Considering the potential for gene-based therapy in prostate cancer

Abstract

Therapeutic gene manipulation has been at the forefront of popular scientific discussion and basic and clinical research for decades. Basic and clinical research applications of CRISPR–Cas9-based technologies and ongoing clinical trials in this area have demonstrated the potential of genome editing to cure human disease. Evaluation of research and clinical trials in gene therapy reveals a concentration of activity in prostate cancer research and practice.

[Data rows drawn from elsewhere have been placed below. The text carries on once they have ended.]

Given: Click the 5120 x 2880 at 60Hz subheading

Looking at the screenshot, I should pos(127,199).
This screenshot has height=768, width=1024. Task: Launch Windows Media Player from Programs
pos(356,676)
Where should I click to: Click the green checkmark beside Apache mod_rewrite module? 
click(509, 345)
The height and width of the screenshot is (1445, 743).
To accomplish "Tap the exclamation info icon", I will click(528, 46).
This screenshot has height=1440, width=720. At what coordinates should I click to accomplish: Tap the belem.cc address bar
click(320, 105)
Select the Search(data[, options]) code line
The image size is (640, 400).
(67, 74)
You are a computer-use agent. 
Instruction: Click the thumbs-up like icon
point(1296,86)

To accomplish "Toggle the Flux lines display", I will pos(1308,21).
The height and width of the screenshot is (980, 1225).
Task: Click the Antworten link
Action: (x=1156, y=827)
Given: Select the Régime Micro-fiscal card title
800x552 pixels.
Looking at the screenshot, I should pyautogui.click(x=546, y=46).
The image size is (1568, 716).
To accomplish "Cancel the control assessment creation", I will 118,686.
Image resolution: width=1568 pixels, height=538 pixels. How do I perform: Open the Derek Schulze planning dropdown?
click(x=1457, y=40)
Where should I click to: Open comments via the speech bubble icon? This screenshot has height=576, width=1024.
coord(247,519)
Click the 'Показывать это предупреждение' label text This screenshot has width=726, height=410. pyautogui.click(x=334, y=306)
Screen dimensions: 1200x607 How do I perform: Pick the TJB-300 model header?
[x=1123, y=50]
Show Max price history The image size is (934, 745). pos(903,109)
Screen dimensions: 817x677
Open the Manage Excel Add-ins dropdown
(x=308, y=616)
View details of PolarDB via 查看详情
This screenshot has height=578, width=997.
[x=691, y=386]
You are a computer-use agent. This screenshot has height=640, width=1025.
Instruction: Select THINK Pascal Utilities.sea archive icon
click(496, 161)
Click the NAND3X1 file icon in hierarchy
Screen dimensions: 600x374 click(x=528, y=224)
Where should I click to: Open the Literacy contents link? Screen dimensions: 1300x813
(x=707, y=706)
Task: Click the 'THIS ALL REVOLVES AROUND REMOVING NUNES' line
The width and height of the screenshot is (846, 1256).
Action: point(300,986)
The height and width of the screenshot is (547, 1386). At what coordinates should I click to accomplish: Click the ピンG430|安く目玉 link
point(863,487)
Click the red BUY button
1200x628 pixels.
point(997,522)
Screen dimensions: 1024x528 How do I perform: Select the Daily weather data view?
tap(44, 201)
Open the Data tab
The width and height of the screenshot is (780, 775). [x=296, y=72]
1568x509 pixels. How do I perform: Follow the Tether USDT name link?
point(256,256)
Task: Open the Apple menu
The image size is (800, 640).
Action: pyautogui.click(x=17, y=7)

Multiple aspects of prostate cancer care — including anatomical considerations that enable direct tumour injections and sampling, the availability of preclinical immune-competent models and the delineation of tumour-related antigens that might provide targets for an induced immune system — make gene therapy an appealing treatment option for this common malignancy. Vaccine-based therapies that induce an immune response and new technologies exploiting CRISPR–Cas9-assisted approaches, including chimeric antigen receptor (CAR) T cell therapies, are very promising and are currently under investigation both in the laboratory and in the clinic. Although laboratory and preclinical advances have, thus far, not led to oncologically relevant outcomes in the clinic, future studies offer great promise for gene therapy to become established in prostate cancer care. Prostate cancer lends itself to gene therapies, and multiple aspects of prostate cancer care make gene therapy an appealing treatment option for this common malignancy. Although laboratory and preclinical advances have not yet resulted in oncologically relevant outcomes in the clinic, future studies offer great promise for gene therapy to become established in prostate cancer treatment. Prostate cancer gene therapy research and clinical trials established a foundation and path forwards for future advances in the field. Gene therapy strategies with potential applications in patients with prostate cancer include direct injection into a prostate tumour or systemic administration (vaccination). Preclinical data on both strategies are promising, but large clinical trials have failed to demonstrate oncological benefit in patients. Further work, for example, modified vaccination strategies and the use of the CRISPR–Cas9 system, offers hope for future applications of gene therapy approaches in humans.